TASK TO CARRY OUT >> Starting at the first line of the data below, repeat each line word for word up to and including the line with "Enable the APOP認証(O)".

INPUT MATERIAL >>

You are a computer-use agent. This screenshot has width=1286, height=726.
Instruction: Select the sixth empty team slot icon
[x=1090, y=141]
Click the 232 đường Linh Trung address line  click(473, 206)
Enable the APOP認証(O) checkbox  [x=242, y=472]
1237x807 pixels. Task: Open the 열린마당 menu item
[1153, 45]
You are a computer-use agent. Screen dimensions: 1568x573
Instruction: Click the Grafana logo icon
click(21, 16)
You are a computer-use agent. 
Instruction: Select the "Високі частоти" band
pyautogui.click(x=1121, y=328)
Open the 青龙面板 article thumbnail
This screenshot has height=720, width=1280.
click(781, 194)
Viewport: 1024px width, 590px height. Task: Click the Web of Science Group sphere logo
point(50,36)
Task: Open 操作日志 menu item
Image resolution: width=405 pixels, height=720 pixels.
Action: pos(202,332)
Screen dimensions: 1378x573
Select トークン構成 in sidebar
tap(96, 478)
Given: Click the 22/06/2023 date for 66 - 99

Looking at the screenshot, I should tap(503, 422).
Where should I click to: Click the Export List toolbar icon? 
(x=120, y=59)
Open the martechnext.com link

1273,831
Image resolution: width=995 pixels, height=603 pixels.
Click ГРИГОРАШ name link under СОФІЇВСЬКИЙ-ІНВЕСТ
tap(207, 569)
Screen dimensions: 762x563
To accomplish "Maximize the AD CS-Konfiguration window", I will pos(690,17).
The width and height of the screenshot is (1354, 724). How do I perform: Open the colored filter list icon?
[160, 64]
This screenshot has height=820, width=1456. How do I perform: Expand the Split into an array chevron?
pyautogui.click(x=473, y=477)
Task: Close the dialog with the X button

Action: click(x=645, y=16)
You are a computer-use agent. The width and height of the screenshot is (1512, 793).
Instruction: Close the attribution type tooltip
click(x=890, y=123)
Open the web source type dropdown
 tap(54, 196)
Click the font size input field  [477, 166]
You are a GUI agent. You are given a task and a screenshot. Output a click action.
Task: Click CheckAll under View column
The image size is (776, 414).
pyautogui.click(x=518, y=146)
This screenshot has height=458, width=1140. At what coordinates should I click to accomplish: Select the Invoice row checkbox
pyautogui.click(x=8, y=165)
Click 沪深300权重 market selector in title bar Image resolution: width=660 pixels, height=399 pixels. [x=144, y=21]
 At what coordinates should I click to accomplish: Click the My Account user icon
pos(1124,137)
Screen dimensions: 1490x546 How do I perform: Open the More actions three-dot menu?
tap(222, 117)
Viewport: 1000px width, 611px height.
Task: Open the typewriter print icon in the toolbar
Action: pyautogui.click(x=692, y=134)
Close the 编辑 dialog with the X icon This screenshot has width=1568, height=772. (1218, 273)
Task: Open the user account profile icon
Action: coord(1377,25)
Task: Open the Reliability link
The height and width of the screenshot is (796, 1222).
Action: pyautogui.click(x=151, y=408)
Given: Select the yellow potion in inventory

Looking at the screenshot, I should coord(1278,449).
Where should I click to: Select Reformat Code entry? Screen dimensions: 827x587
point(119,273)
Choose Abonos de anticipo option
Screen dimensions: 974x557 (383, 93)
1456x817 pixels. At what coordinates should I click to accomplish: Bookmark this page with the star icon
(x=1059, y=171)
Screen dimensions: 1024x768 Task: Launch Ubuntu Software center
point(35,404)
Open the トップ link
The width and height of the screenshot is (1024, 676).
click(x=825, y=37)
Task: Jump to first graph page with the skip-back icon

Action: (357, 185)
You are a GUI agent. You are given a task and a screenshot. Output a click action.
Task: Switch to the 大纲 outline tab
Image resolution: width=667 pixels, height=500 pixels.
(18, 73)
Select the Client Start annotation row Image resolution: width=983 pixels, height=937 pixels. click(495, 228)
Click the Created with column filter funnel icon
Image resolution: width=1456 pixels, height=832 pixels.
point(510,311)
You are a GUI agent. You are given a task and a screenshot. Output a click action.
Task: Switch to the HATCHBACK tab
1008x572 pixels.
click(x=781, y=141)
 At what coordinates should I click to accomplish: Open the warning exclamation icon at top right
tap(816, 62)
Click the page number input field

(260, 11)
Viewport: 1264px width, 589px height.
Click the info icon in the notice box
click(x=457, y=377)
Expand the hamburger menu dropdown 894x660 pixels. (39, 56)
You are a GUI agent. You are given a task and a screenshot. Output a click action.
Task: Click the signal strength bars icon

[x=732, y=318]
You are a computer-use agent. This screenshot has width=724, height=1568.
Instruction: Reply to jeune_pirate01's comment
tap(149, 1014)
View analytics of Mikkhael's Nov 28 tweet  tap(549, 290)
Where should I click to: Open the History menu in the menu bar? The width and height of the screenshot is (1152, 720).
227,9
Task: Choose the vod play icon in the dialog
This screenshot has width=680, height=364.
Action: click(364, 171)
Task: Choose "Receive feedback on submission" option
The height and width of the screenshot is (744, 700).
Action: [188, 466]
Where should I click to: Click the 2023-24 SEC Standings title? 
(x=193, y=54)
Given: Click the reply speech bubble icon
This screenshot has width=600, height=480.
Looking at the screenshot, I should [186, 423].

TASK SOLUTION >>
You are a computer-use agent. This screenshot has width=1286, height=726.
Instruction: Select the sixth empty team slot icon
[x=1090, y=141]
Click the 232 đường Linh Trung address line  click(473, 206)
Enable the APOP認証(O) checkbox  [x=242, y=472]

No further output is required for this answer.